**Problems to work on**
[A] In the Medicare privatisation report, switch "government" to "Commonwealth" and reproduce the passage starting at "The $50 billion-plus" and ending at "West Australian reported.".
[B] According to the Medicare privatisation report, where does the Coalition want to make the scheme a centre point feature?
[C] Translate this sentence from the Medicare privatisation report into Spanish: "The private sector would instead administer claims and payments while also overseeing eligibility criteria."

**Document passage**
== == ==

Medicare could be delivered through the private sector under a radical Coalition plan, according to reports.
The $50 billion-plus privatisation would be the first time the private sector had provided a national service subsidised by the government, The West Australian reported.
Planning for the move is in its advanced stages, according to the report, and the Coalition want to make the scheme a centre point feature of the Federal Budget in May.
The plan involved replacing back-office operations done by bureaucrats.
The private sector would instead administer claims and payments while also overseeing eligibility criteria.
Australia Post, Eftpos providers, Telstra and the big banks are reportedly showing interest, because they have online payment and supply structures already.
This meant such providers would need access to people’s “sensitive information”, the report wrote.
It is reported that top accounting firms will lodge bids to design the business case for the privatisation overhaul within the next fortnight.

== == ==

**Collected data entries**
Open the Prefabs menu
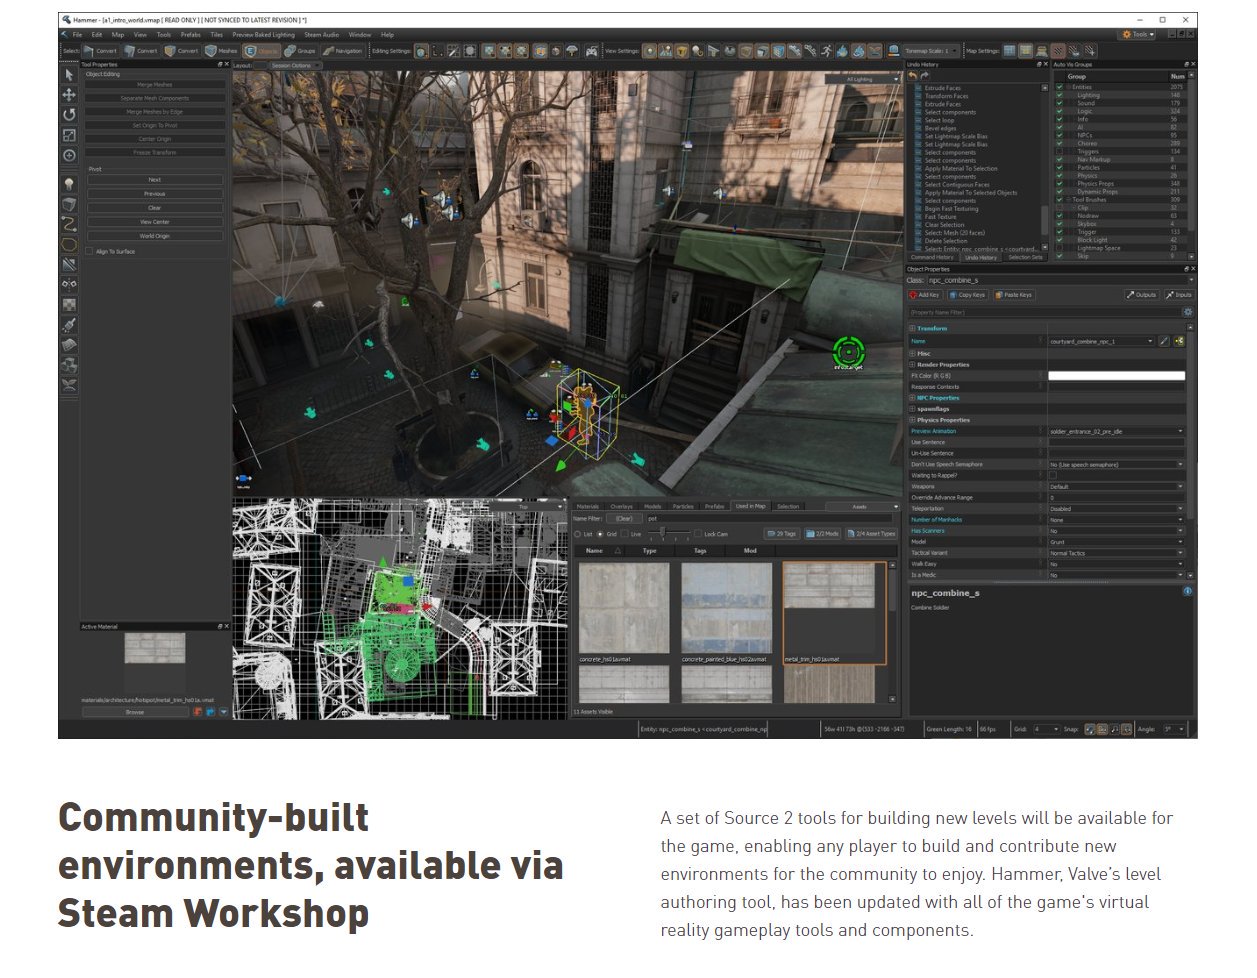1257x978 pixels. tap(190, 35)
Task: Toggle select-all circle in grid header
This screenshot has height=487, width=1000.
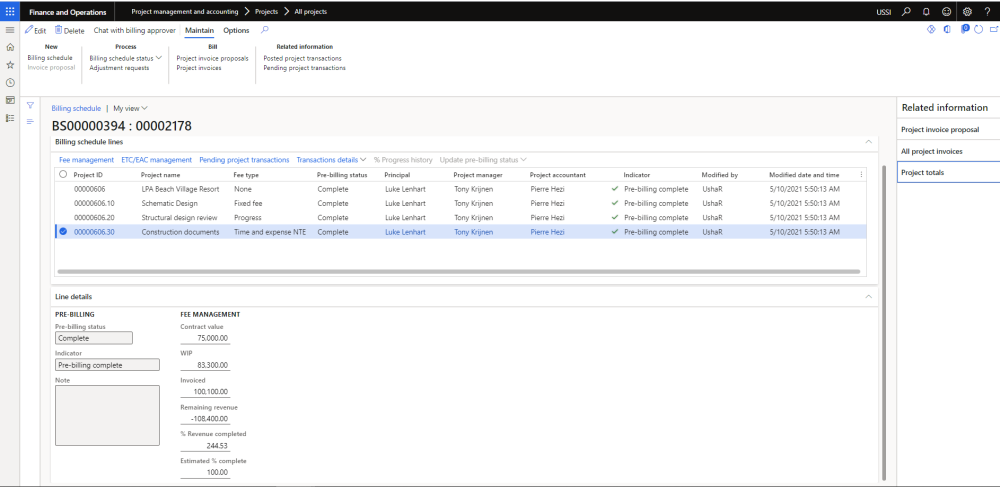Action: click(63, 174)
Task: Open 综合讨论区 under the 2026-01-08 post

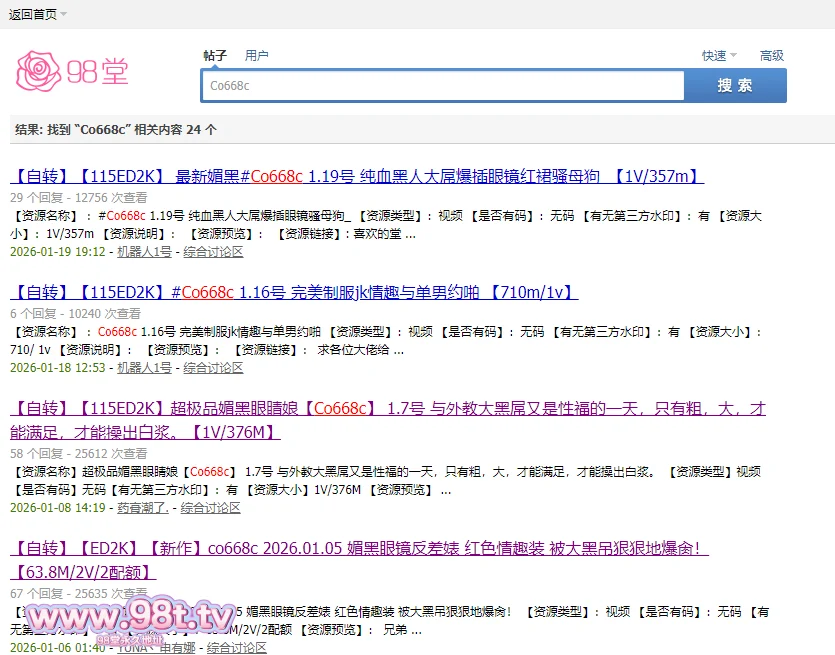Action: (211, 508)
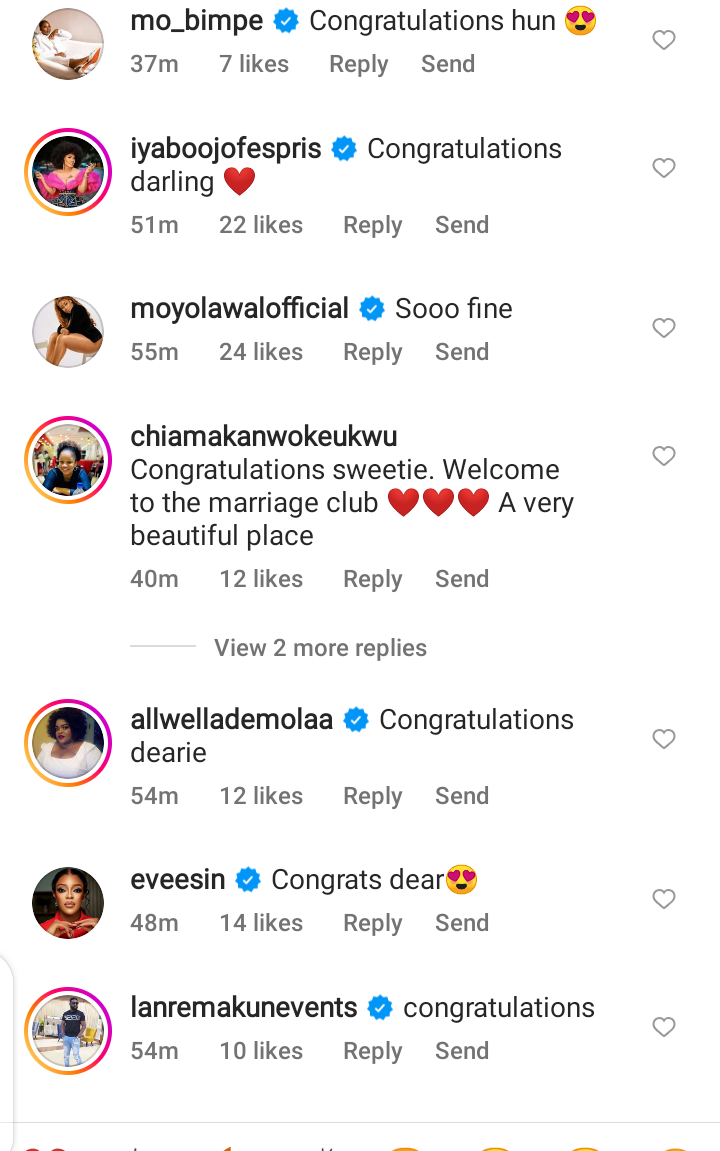Expand "View 2 more replies"

pyautogui.click(x=320, y=648)
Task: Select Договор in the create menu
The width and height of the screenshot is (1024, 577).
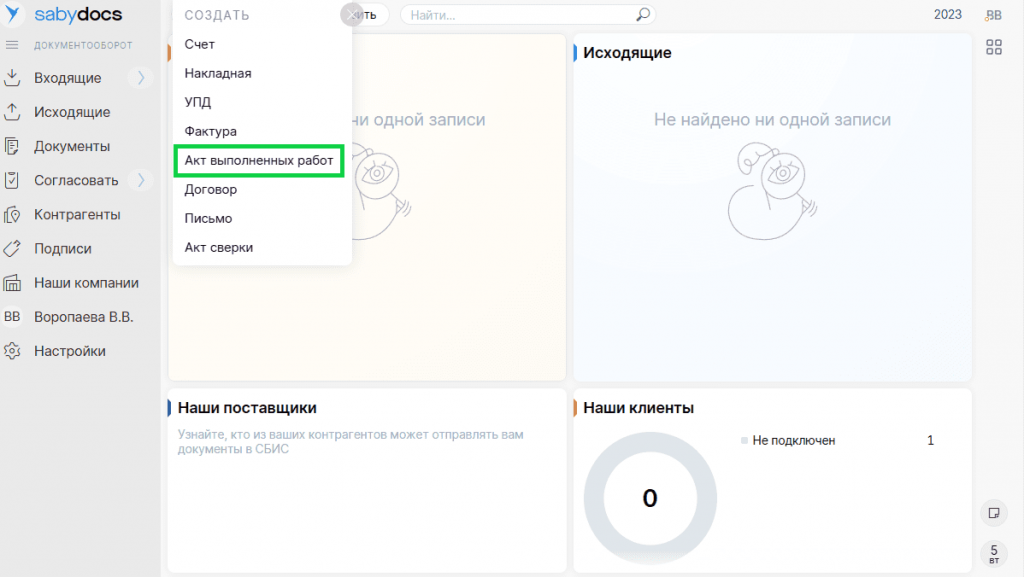Action: click(211, 189)
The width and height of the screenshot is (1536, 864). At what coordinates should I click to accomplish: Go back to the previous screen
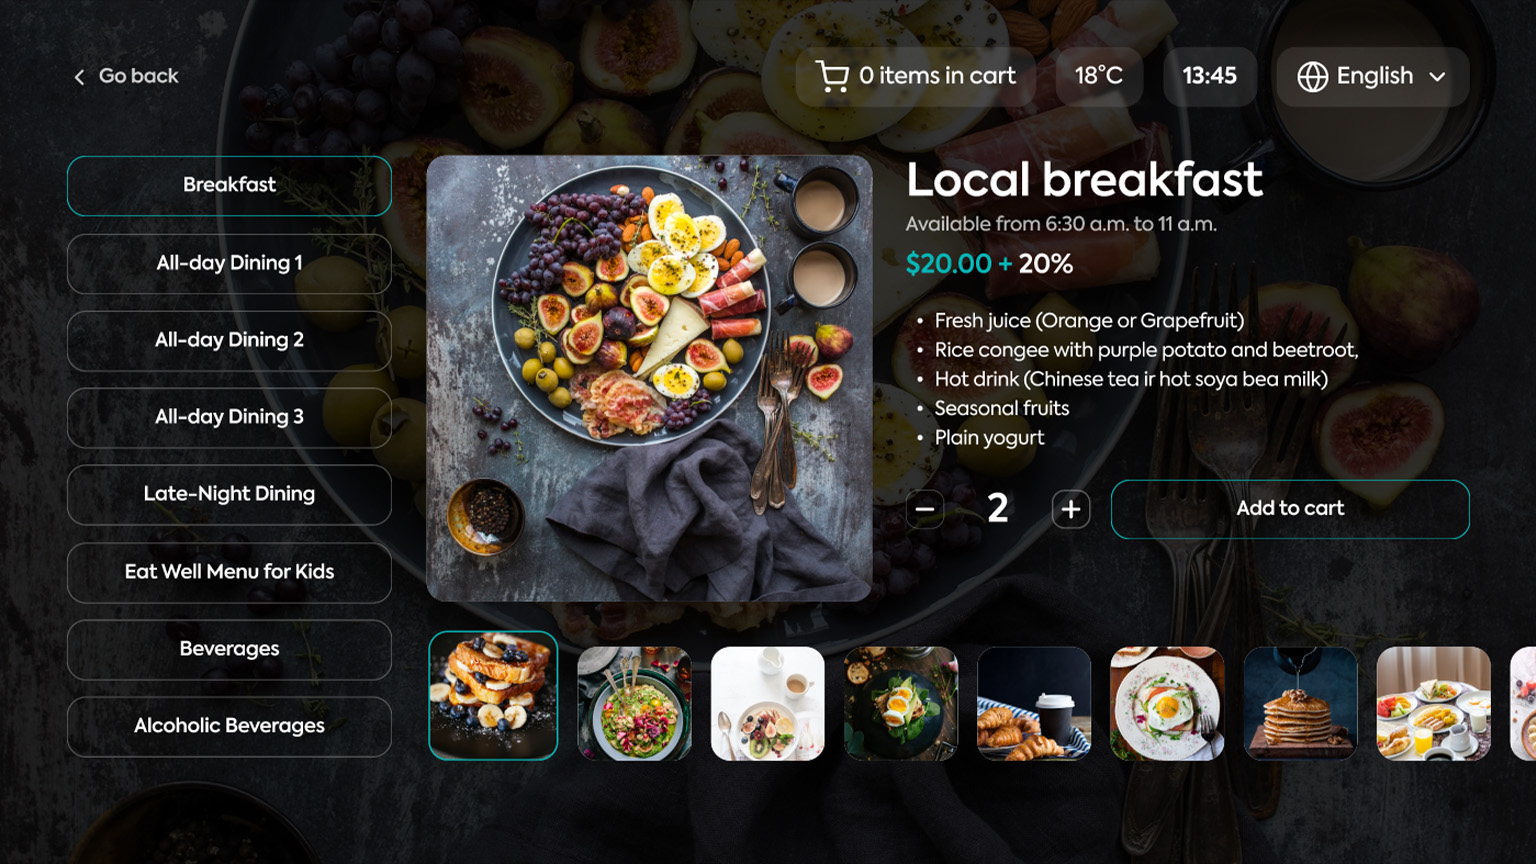[x=126, y=77]
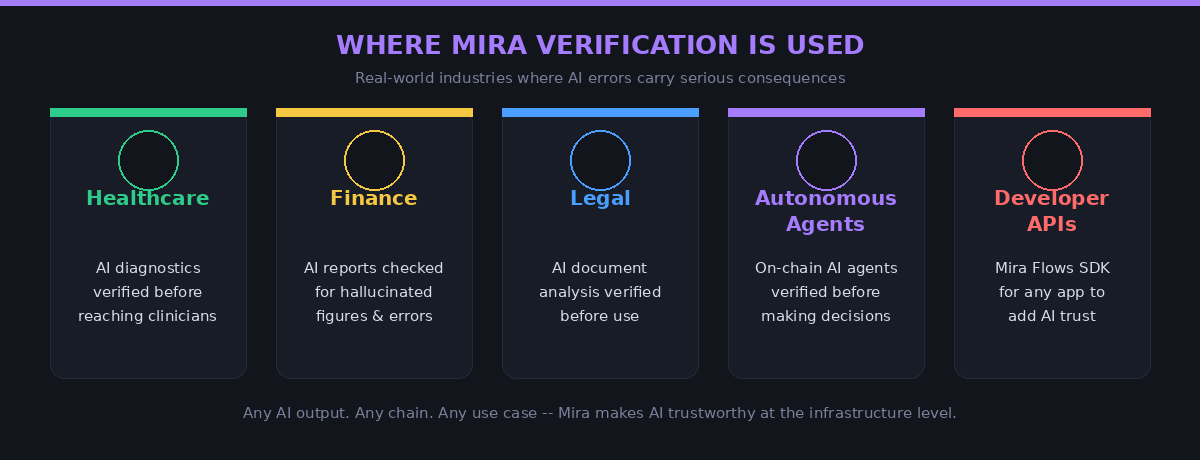1200x460 pixels.
Task: Click the 'On-chain AI agents' description text
Action: (x=826, y=292)
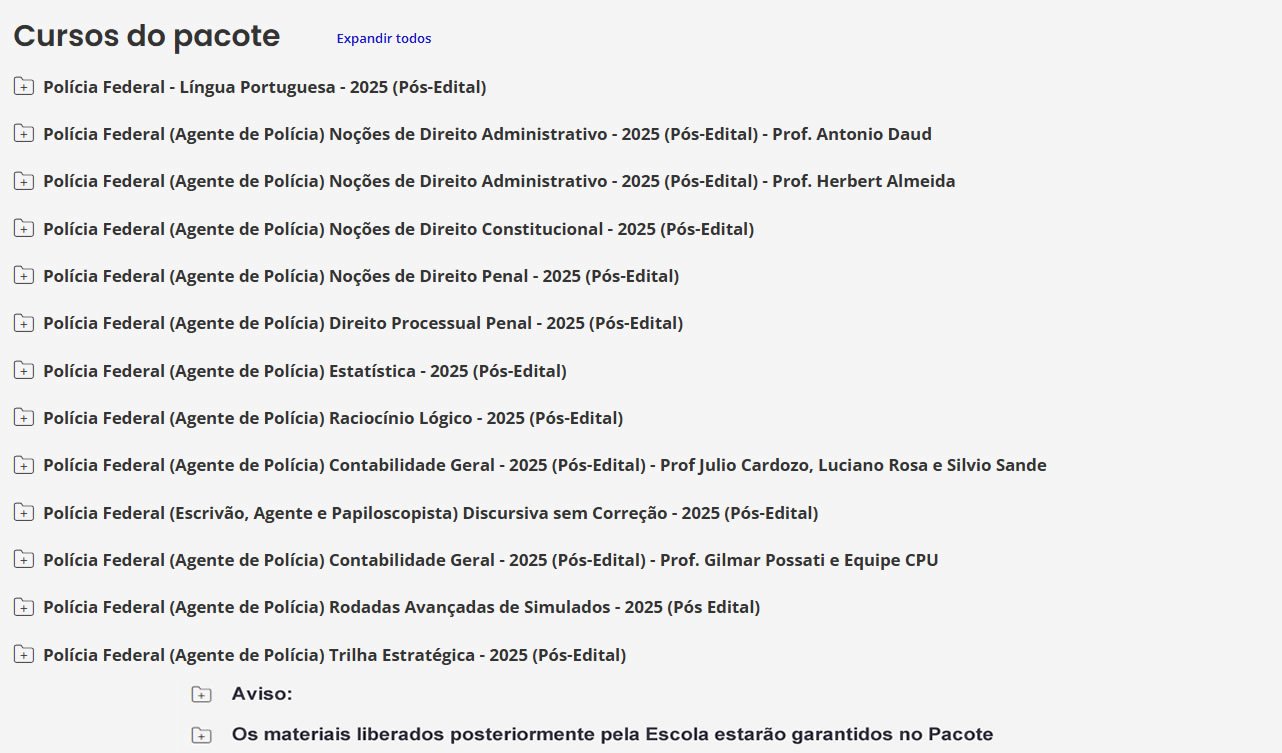The height and width of the screenshot is (753, 1282).
Task: Open the Julio Cardozo Contabilidade Geral course title
Action: [x=544, y=465]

== == ==

**Your responses**
[A]
The $50 billion-plus privatisation would be the first time the private sector had provided a national service subsidised by the Commonwealth, The West Australian reported.

[B] In the Federal Budget in May.

[C] En cambio, el sector privado administraría las reclamaciones y los pagos, además de supervisar los criterios de elegibilidad.